За ступенями оказался еще один коридор, прямой, как стрела, слабоосвещенный и не похожий на все остальные тоннели и коридоры, виденные мной за всю жизнь. Сразу по окончании лестницы, слева и справа, по стенам коридора пошли широкие двери из красного дерева. На верху дверей располагались позолоченные таблички, по видимому, с именами владельцев дверей: Маршал М.В. Гран., Генерал Майор В.С. Саф. И прочие. Двери были одинаковые, только имена на табличках отличали одну дверь от другой. Увлекшись изучением фамилий, я не сразу заметил, что эхо от моих шагов, хоть я и старался производить как можно меньше шума, пропало совсем, а ноги ступают по чему-то мягкому. Посмотрев под ноги, я увидел длинный, красный ковер, идущий от ступеней, по которым я только что поднялся, и до конца коридора, который заканчивался, к слову, шагах в десяти от меня. Заканчивался коридор запертой металлической дверью, справа от которой за большим дубовым столом, увенчанном красивым раритетным светильником под стать столу, сидел молодой, холеный солдат. На голове бойца красовались наушники, а сам он, покачиваясь на задних ножках высокого стула с резной спинкой, с улыбкой рассматривал большой цветастый плеер, судя по виду, дорогой и заграничный.
По всей видимости, солдат никого не ждал, а по тому расслабился до неприличия. Отвлекшись на дорогой интерьер коридора, я увидел его только тогда, когда нас разделяло менее пяти шагов. Он же, по-прежнему, смотрел вниз и мое присутствие не замечал. Из его наушников до меня долетали обрывки модной веселой мелодии в исполнении популярной зарубежной рок группы.
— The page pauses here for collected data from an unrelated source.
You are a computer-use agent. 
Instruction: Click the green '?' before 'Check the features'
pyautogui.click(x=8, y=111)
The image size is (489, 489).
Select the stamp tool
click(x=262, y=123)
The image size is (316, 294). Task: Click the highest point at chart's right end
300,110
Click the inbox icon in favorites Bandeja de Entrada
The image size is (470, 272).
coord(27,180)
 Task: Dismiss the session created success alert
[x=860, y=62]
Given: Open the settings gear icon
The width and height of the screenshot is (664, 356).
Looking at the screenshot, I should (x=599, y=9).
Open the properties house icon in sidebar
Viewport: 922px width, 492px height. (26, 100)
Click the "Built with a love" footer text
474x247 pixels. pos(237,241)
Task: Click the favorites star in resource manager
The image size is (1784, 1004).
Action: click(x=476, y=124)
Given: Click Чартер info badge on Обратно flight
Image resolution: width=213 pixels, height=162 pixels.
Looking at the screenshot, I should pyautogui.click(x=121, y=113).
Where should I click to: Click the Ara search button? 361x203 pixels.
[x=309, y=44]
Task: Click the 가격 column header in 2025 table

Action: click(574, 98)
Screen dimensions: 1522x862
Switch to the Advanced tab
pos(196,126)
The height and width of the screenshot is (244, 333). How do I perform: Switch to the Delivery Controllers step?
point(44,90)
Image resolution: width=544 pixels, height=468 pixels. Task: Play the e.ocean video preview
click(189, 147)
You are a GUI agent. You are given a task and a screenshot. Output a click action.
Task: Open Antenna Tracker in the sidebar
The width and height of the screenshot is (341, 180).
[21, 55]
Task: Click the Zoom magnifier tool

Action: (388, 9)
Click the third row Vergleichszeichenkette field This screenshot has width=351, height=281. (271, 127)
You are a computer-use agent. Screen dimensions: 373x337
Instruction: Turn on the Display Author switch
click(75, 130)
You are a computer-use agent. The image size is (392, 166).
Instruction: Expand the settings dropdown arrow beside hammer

Сама песня была мне знакомой, но вот название группы, исполнявшей ее, я никак не мог вспомнить.
Когда я, почти, уже решил так же тихо повернуть обратно, боец, наконец, оторвал глаза от плеера и посмотрел вверх. Наши взгляды встретились. Сколько же эмоций могут промелькнуть на человеческом лице за несколько мгновений. Сначала он побледнел, затем привстал, потом снова с грохотом опустился на стул, затем его глаза округлились от ужаса, он прыжком поднялся на ноги и тут же выпрямился по стойке смирно, успев в полете надеть фуражку. Когда пятки его сапог с грохотом коснулись пола, он уже отдавал мне честь и только расстегнутая верхняя пуговица на его гимнастерке выдавало в нем недавнее разгильдяйство.
С минуту мы молча изучали друг друга. За эту минуту, ладонь его правой руки размякла и начала опускаться, спина ссутулилась, левая рука потянулась к винтовке, которая так и осталась стоять, прислоненной к столу стволом вверх, а в глазах появилась досада.
– Стой, кто идет!?! – выпалил боец на едином выдохе.
– Рядовой монтер пути московского метрополитена Максим, – отрапортовал я. Слова как то, вдруг, сами пришли мне на язык, как, впрочем, со мной случалось не редко в моменты сильного эмоционального подъема.
Он продолжал молча рассматривать меня, при этом, ствол ружья был нацелен мне в живот. До той поры мне не приходилось служить в армии, а уроки военрука, проходившие у нас в школе раз в неделю, я посещал редко, поэтому, мое умение разбираться в оружии было близко к нулю. Я не знал, как назывался нацеленный в меня карабин, да и был ли это карабин или что-то иное, я также не знал. Но я умел разбираться в людях и видел глаза того парня, который держал в руках карабин, направленный в мою сторону. Он был чуть помладше меня, но не значительно, ростом он был выше, а вот телосложением немного уступал мне. В нем не было ни злости, ни агрессивности, его глаза выражали досаду и полное непонимание сложившейся ситуации.